私が訪れたときは、そろそろ広葉樹の葉が色つき始めていた。モミやスギなどの針葉樹は、黒さを増したように見える。まだ、ほとんど葉が落ちていないので、鳥の声はするのだが姿を見るのに苦労する季節だ。
 そんな中で、渡っていく鳥の群を見られたのが印象的だった。ヒヨドリは20羽ほどの群で、南南西ないし西に向かって飛んでいく。20羽の群が鳴き合うので、群がくるとすぐにわかる。木の間から通過する群を数えると、はじめの群は20羽、次の群は21羽だった。数字がとても近いのが面白い。また、ヒヨドリの群に3羽のツバメが入っているものがあった。飛行速度の遅いヒヨドリと一緒に飛んでいくツバメ。たまたま私の見ている上空で追いついたのだろうか。それともこのまま、南の国まで一緒に行くのだろうか知りたいところだ。

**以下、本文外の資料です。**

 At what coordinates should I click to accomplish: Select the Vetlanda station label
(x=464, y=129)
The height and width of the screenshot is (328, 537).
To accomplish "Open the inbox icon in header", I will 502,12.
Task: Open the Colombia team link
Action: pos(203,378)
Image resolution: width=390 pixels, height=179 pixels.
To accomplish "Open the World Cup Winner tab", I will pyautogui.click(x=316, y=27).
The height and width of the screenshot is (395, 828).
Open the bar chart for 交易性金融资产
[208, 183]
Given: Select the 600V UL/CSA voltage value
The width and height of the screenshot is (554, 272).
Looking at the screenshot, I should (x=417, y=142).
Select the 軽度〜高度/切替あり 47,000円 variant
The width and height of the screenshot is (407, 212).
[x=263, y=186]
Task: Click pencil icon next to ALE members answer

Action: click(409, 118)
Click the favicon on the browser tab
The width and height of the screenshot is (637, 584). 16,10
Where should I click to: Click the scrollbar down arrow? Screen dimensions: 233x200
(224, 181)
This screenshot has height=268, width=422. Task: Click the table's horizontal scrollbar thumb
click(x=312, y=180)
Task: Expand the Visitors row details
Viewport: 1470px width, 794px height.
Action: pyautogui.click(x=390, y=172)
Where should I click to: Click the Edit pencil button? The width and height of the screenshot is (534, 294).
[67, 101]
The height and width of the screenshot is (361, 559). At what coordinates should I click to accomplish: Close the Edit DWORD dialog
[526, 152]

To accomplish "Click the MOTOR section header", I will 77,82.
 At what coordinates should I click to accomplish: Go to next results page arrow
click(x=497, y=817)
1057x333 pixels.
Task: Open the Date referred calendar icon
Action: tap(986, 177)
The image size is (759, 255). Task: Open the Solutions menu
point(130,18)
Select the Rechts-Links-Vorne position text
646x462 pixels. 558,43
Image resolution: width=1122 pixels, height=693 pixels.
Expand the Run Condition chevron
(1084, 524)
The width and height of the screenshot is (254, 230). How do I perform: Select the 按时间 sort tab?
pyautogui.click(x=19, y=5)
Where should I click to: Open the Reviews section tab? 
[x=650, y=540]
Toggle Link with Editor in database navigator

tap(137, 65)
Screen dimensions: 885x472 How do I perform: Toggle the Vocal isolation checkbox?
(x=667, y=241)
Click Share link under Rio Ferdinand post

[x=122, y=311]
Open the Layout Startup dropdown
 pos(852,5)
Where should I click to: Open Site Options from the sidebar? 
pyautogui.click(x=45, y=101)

 このほかイワツバメが1羽、北へ飛ぶのも見た。ちょっと方向が違うので、渡り途中かどうかわからない。しかし、いつも飛び回っているときの飛ぶときの高さに比べ高い位置を飛んでいた。また、食べ物を捕るときはまっすぐに飛ばず、たえず空中で向きを変えるのだが、このイワツバメは、一途に北へ向かって飛んでいった。どこかで仲間と行き会って南に方向を変えるのであろうか。
鳥ではないが、チョウのアサギマダラもかなり高空を飛んでいくのを見た。これも渡りをするチョウなので、渡り途中のものかもしれない。

 空を飛んでいくものばかり見ていると、首が疲れる。少し森の中に目を向けてみよう。一番目につくのはカケスだ。たえず木から木へ飛び回っている。ふわふわした飛び方と、腰の白と翼の大きな白い斑が見えるのですぐにわかる。よく見ると、カケスの多くがクリをイガのままくわえて飛んでいるのだ。どこかの枝に止まって、ゆっくり中のクリを出して食べるのだろう。しかし、クリのイガは私が触ってもすぐにトゲが手に刺さってかなり痛い。さほど長くない嘴のカケス、きっと顔にトゲが刺さると思うのだが、どうやって食べるのだろう。また、飛んでいるカケスを見るとのどの部分が膨らんでいるものがいるのがわかる。カケスは食べたものを一度、喉にためるからだ。きっと、私が思っている以上にクリをうまく食べているのだろう。
 森の中から鳥たちの鳴き合う声がする。カラ類の群だ。双眼鏡で1羽1羽ていねいに見ていく。まだ、葉の茂り方が夏と変わらないので、姿を双眼鏡にとらえてじっくり見るのはけっこう大変。それでも、やや大きめのシジュウカラ、小さなヒガラはすぐにわかる。違う種類が一つの群を作って、食べ物を探しながら森の中を移動をする彼ら特有の習性だ。
 その群の中にウグイスの仲間のセンダイムシクイが1羽入っていた。この鳥は、夏鳥。さきほほどのツバメたち同様、南に向かって渡って行かなくてはならない。のんびりと、シジュウカラと群れている場合ではないよと言いたいところだ。それとも、カラ類の群といっしょにいることで効率的に食べ物を探し、渡りのエネルギーを蓄えている賢いセンダイムシクイなのであろうか。

 このほか、本日見た鳥は、キツツキの仲間のアカゲラ。7羽の群れで「キーコーキーコー」と鳴いてたイカル。渓流では、カワガラス、セグロセキレイ、キセキレイ。そして、ちらっと見えたハトでキジバトではないハトの仲間、たぶんアオバトだと思うものが1羽いた。このほか、常連のモズ、トビ、キジバト、ホオジロ、ハシブトガラス、ハシボソガラスだ。初秋の森の中で、野鳥たちを遊んだ半日だった。
 なお、日光植物園は11月から4月までの冬の間は、閉園されているので残念ながら冬鳥たちには会えない。春は、ミズバショウの花を見ながら、オオルリ、キビタキ、コサメビタキなど渡ってきたばかりの夏鳥を出迎えることができる。